In Django, I am trying to prevent an already existing user to register (sign up) again. In my case, the user can sign up with a form. My approach is to check in views.py
if the user already exists by checking is_authenticated
upfront. If the user does not exist, then the form entries will be processed and the user will be created.
The problem: if the user already exists, I would expect the condition request.user.is_authenticated
to be True and the browser to be redirected to home.
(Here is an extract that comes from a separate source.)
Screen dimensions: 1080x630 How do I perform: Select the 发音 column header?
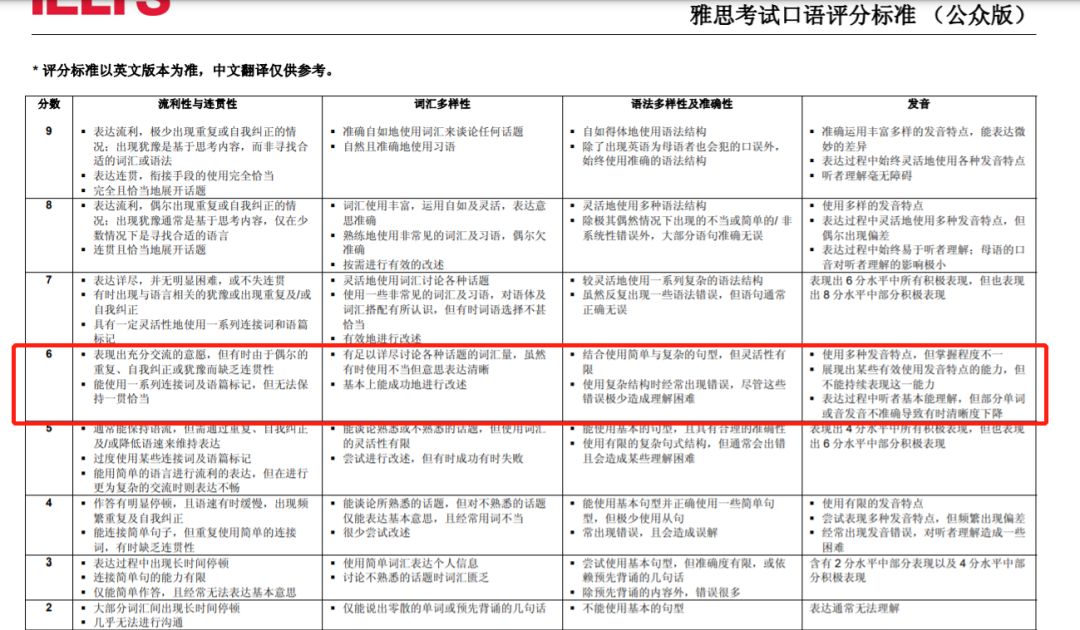(919, 104)
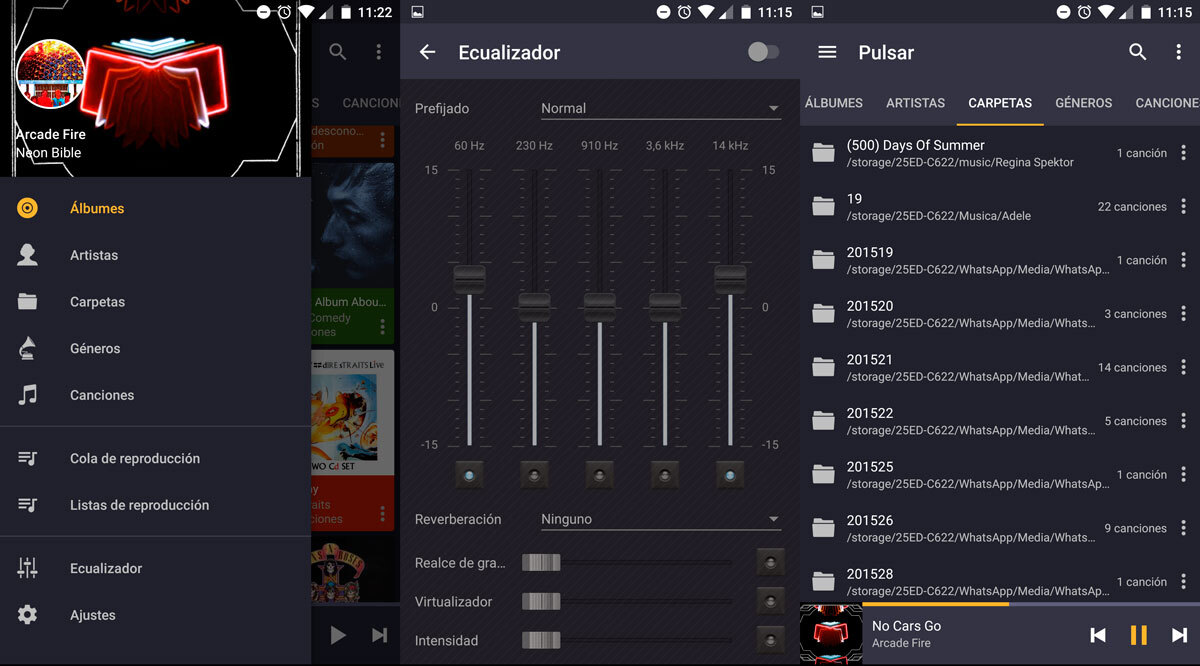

Instead, the evaluation goes on to process the form throwing (of course) the following error:
Exception Value: duplicate key value violates unique constraint "auth_user_username_key" DETAIL: Key (username)=(john.doe) already exists.
This is a sample of my views.py
:
def register_user(request):
if request.method == "POST":
if request.user.is_authenticated:
messages.error(request, ('User already exists.'))
return redirect('home')
form = UserCreationForm(request.POST)
if form.is_valid():
form.save()
... # do more stuff
What am I missing?
CodePudding user response:
Have you tried request.user.is_anonymous
?
CodePudding user response:
If the user is already logged in it will raise is_authenticated
as True and False it there's no user logged in.
I guess you're trying to register/sign up with no active session, then the first inner if request.user.is_authenticated
is evaluated False and not used, so it goes to the second inner if and then the database error is raised because you tried to use the same username.